> **PROBLEM TO SOLVE**
What are the lines of the listing below, word for word, from the first down to the one that contains "sierpień 2017 (705, 1923)"?

> **MATERIAL PROVIDED**
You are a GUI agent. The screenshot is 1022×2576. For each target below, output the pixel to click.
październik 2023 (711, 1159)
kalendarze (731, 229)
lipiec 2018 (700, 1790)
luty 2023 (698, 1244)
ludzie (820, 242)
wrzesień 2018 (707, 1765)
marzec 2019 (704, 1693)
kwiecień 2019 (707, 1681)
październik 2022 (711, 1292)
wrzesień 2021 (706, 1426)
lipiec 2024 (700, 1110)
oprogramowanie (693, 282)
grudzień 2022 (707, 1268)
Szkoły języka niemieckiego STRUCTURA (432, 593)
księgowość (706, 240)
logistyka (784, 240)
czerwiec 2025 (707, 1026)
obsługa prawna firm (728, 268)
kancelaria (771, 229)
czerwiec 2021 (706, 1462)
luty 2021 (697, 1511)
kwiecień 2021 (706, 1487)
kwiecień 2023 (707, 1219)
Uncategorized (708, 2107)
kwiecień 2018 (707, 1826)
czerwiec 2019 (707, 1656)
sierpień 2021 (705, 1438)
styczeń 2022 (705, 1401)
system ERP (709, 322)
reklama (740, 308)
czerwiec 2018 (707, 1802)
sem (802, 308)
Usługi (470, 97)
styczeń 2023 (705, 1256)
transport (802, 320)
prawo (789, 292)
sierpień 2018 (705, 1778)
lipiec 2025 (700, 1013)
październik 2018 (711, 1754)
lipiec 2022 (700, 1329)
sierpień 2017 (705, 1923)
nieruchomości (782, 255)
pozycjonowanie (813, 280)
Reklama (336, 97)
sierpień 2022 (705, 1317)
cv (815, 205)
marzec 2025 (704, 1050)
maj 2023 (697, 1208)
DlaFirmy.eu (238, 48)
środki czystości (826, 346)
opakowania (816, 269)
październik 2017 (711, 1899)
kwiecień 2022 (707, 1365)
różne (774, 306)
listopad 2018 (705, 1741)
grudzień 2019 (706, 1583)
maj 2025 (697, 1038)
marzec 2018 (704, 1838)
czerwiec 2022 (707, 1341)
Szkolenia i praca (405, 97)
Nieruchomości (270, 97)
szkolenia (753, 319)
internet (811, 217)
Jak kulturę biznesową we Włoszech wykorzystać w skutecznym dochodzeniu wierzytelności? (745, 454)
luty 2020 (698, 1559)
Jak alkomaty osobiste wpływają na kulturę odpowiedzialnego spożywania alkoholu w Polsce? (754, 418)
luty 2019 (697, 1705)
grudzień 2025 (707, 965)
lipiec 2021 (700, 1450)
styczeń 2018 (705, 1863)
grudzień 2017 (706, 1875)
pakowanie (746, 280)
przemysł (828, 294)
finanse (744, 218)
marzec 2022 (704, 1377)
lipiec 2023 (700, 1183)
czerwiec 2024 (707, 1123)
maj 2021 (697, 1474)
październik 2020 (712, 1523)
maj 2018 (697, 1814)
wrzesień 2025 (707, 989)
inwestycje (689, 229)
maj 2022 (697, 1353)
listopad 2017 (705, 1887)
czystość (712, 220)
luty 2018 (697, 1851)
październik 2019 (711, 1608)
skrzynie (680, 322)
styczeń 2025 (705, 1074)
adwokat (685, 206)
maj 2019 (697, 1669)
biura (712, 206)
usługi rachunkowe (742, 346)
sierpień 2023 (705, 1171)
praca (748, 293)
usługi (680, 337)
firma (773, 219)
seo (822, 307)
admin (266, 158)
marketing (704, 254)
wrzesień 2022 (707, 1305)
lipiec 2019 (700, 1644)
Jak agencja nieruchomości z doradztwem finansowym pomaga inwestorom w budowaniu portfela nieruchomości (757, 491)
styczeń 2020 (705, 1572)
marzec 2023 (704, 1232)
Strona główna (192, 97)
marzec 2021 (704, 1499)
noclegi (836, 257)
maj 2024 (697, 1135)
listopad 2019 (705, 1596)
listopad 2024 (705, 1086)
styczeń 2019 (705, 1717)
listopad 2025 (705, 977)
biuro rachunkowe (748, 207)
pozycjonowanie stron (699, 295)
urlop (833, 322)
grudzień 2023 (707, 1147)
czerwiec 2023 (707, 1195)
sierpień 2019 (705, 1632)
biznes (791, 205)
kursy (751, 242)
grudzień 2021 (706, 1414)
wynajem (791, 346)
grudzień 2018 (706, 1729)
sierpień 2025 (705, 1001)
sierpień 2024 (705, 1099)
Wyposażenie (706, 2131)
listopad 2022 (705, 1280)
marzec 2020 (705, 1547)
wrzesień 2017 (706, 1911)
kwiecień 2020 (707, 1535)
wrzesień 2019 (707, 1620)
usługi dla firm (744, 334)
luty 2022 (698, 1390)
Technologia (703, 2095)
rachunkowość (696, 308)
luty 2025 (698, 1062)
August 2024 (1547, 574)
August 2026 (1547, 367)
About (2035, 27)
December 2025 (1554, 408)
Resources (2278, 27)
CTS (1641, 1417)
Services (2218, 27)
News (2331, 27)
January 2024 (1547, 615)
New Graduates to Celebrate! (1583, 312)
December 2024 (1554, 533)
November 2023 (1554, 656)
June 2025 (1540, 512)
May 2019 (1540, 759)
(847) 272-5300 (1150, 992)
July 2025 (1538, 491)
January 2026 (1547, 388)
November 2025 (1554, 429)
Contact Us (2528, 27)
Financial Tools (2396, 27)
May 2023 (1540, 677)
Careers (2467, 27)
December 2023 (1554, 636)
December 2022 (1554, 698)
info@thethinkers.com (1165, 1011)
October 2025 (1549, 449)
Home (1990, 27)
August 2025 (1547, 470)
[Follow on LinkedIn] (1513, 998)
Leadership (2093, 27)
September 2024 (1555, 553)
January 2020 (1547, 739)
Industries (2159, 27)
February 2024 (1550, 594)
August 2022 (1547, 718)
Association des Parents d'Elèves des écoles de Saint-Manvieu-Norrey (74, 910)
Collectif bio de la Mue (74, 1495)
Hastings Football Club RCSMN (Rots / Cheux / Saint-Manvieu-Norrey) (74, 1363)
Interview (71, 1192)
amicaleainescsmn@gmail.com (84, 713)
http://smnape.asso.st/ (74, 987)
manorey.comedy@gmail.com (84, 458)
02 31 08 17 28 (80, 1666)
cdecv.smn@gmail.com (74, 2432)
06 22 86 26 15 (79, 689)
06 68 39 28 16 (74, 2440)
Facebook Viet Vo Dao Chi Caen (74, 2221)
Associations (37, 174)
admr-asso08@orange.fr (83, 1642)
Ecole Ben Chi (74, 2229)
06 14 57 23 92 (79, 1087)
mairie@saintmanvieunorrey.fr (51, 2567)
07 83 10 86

> **WRITTEN SOLUTION**
You are a GUI agent. The screenshot is 1022×2576. For each target below, output the pixel to click.
październik 2023 (711, 1159)
kalendarze (731, 229)
lipiec 2018 (700, 1790)
luty 2023 (698, 1244)
ludzie (820, 242)
wrzesień 2018 (707, 1765)
marzec 2019 (704, 1693)
kwiecień 2019 (707, 1681)
październik 2022 (711, 1292)
wrzesień 2021 (706, 1426)
lipiec 2024 (700, 1110)
oprogramowanie (693, 282)
grudzień 2022 (707, 1268)
Szkoły języka niemieckiego STRUCTURA (432, 593)
księgowość (706, 240)
logistyka (784, 240)
czerwiec 2025 (707, 1026)
obsługa prawna firm (728, 268)
kancelaria (771, 229)
czerwiec 2021 (706, 1462)
luty 2021 (697, 1511)
kwiecień 2021 (706, 1487)
kwiecień 2023 (707, 1219)
Uncategorized (708, 2107)
kwiecień 2018 (707, 1826)
czerwiec 2019 (707, 1656)
sierpień 2021 (705, 1438)
styczeń 2022 (705, 1401)
system ERP (709, 322)
reklama (740, 308)
czerwiec 2018 (707, 1802)
sem (802, 308)
Usługi (470, 97)
styczeń 2023 (705, 1256)
transport (802, 320)
prawo (789, 292)
sierpień 2018 (705, 1778)
lipiec 2025 (700, 1013)
październik 2018 (711, 1754)
lipiec 2022 (700, 1329)
sierpień 2017 (705, 1923)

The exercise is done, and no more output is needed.